Saturday, October 13, 2007

The Daal Baati Party!

Daal-baati is a staple food item in Rajasthani cuisine. You can also find it featuring in various restaurants and homes in the 'Malwa' region of Madhya Pradesh.

Baatis are small balls of wonder soaked in enormous amount of ghee (clarified butter). If you don't like ghee, baati is not for you! Baati is largely made of wheat flour with addition of another flour in a smaller amount. I have seen them being made with makai (maize) and besan (chickpea) flour. Baatis are normally eaten with daal, where daal preparations vary in every household. Some people make it with panchkuti daal (a mix of 5 lentils), some with a mix of split urad (split black gram) and chana daal (split Bengal gram), some with a mix of tuar (split pigeon pea) and chana daal and many times, with just tuar daal. Similarly, the seasoning varies from a plain tadka (tempering) of ghee, heeng (asafoetida), jeera (cumin) and red chilli powder to a more complex one of the former plus onions, green chillies, tomatoes, garlic, ginger etc.

Accompanying daal baati is normally a dry side. Again numerous possibilities here. But in the various places I have eaten daal-baati, the vegetables used are either potatoes or eggplants or a combination of both. Most common in the marwari households in Indore is sookhe aaloo (potato chunks seasoned with dry spices). Then comes baingan ka bharta (made with fire roasted eggplants). another common side is aloo-baingan ki sabzi (potatoes and eggplants cooked with tomatoes and other spices). A new side that I tried very recently is aloo ka bharta (Indian mashed potatoes if I may).

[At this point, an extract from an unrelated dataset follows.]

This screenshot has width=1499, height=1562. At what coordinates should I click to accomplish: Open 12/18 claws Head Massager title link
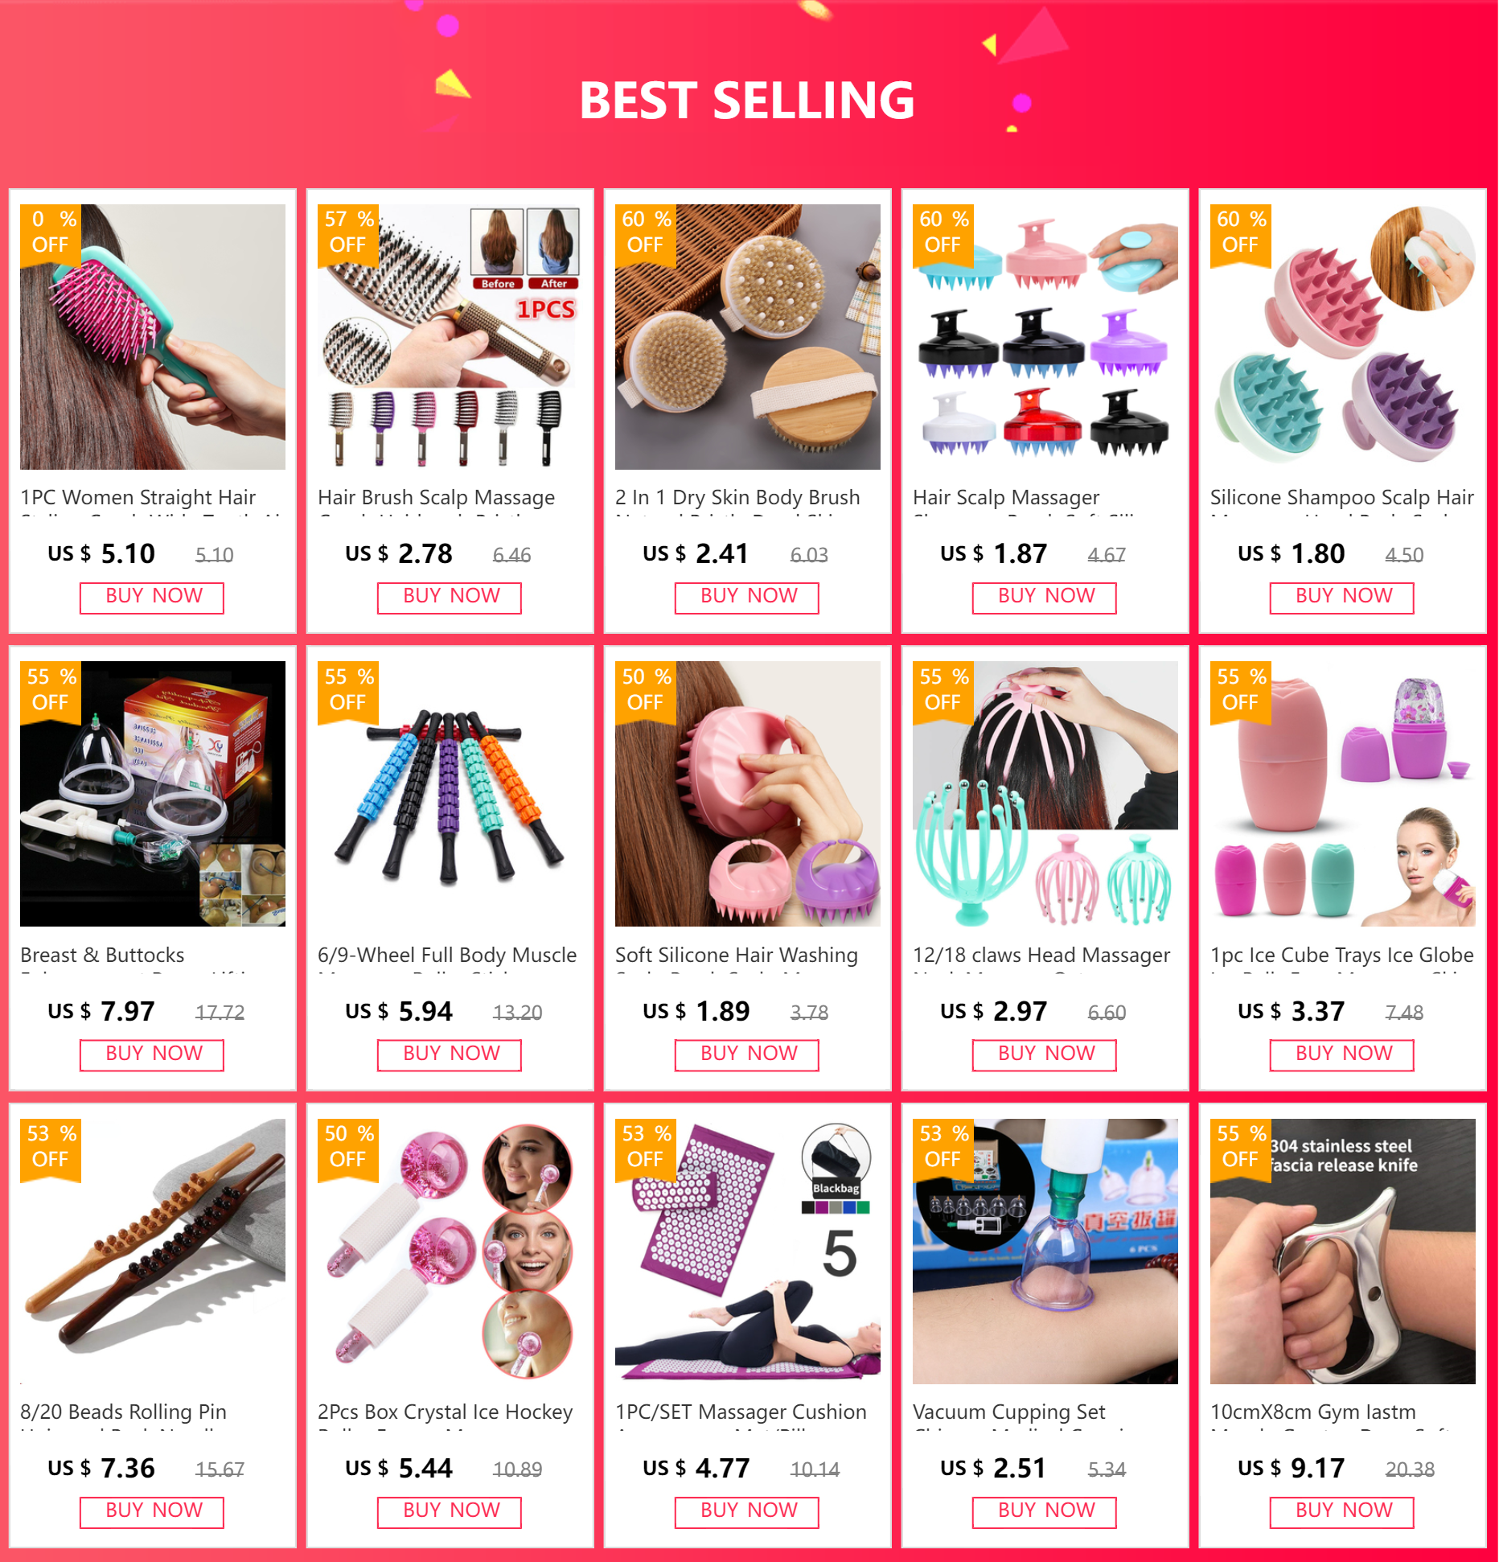tap(1041, 955)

And then there has to be a platter of pickles and chutneys. Most common being mango or green chilli pickles. Chutneys are normally green chutneys made with cilantro and raw mangoes or lemon juice. The other variety is the fiery garlic and red chillies chutney.

The right way to eat daal baati is using your hands. You are supposed to mash the baati, pour daal over it, add a stream of warm ghee, mix it all and eat with some chutney/pickle and the side sabzi in every morsel.

Now comes my experiences with daal-baati :) We never made it at home! It would be a popular picnic item when cooking was done at the picnic spot. Either a cook who accompanied us or a handful of ladies (and some gentlemen) who were baati experts would be busy preparing the lunch treat. I have clear memories of one such picnic on a field in a small village close to Bhopal. I was a kid at that time and wouldn't have cared less what was for lunch, leave alone how they were making it! So I don't know how they did it without any conveniences of a cozy kitchen!

The next time I had baati after many years was at my dearest friend N's house. Her mom made amazing daal baati, which was always served with oodles of ghee and tons of love. And all the while I was in Indore, she would call me every time she made it :) Those were the days!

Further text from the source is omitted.